Paseamos por las callejuelas del antiguo zoco, en el barrio turco de Bascarsija. El panorama era desolador. La gran mezquita de Dzmija gemía malherida entre cascotes y agujeros de granada. Coches y maderos quemados, piedras y ladrillos. Los comercios permanecían cerrados, los escaparates ennegrecidos por la pólvora, destrozados por la metralla. Se oían algunos disparos espaciados en la lejanía. Nos sentamos frente al rio,  en un muro que a duras penas se mantenía en pie. La tarde comenzaba a caer y las aguas titilaban con las últimas luces del día. Dos niños rebuscaban  en la orilla, sus caras habían perdido el candor, la pureza de la infancia. Dos niños viejos.

—La primera víctima de la guerra es la inocencia— dije pasándole el brazo por el hombro.

—La guerra te hace madurar rápido. O devoras o te devoran…

Unas campanas tañendo a lo lejos. Noté como su cuerpo se estremecía.

—Odio el sonido de las campanas. Las campanas jamás olvidan. Tocan a muerte…

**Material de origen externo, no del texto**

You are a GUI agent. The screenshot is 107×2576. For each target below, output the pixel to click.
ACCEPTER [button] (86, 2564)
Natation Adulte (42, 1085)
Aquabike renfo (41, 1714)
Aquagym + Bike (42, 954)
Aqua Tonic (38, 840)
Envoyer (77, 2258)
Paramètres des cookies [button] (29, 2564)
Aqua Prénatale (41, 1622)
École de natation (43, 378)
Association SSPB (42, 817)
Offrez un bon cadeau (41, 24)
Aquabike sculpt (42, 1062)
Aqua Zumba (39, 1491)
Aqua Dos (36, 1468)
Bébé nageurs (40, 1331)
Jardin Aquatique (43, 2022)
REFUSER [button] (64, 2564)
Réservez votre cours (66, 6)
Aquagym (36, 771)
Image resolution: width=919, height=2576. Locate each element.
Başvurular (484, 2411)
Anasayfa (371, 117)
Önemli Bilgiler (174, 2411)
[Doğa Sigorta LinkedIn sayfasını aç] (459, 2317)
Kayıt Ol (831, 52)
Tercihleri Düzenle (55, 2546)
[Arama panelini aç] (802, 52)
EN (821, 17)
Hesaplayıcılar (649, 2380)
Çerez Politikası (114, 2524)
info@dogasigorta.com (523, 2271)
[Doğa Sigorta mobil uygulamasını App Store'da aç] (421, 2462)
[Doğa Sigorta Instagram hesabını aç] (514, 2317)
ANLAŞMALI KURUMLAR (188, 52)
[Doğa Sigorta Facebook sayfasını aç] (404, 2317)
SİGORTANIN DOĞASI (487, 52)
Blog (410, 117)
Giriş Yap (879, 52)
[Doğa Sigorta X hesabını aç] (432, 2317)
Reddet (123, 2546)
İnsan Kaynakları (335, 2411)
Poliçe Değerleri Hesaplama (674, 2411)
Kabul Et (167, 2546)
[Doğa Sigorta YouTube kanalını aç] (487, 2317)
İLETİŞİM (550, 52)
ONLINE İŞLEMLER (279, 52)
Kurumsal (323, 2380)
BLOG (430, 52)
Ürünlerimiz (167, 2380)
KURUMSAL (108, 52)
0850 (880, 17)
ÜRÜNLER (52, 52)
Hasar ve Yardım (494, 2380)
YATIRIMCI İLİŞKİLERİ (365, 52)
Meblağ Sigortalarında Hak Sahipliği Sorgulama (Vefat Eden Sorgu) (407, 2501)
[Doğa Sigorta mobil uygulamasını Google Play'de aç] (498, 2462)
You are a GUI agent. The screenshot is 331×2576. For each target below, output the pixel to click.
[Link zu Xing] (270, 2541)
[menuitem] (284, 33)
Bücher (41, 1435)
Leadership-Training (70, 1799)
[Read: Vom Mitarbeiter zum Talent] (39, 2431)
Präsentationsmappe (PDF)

—Ya no tengo suficiente estómago para seguir aquí. —Dije — Vayámonos Gabriela. Busquemos  un lugar donde todavía haya  esperanza… —Le agarré la mano, ella apenas respondió a mis caricias.

— ¿Irnos, a dónde? — Barrió el aire con la mano — No hay otro lugar. Allí donde vayamos nos perseguirá la guerra.

Estaba ahí, a dos pasos y constantemente lejos.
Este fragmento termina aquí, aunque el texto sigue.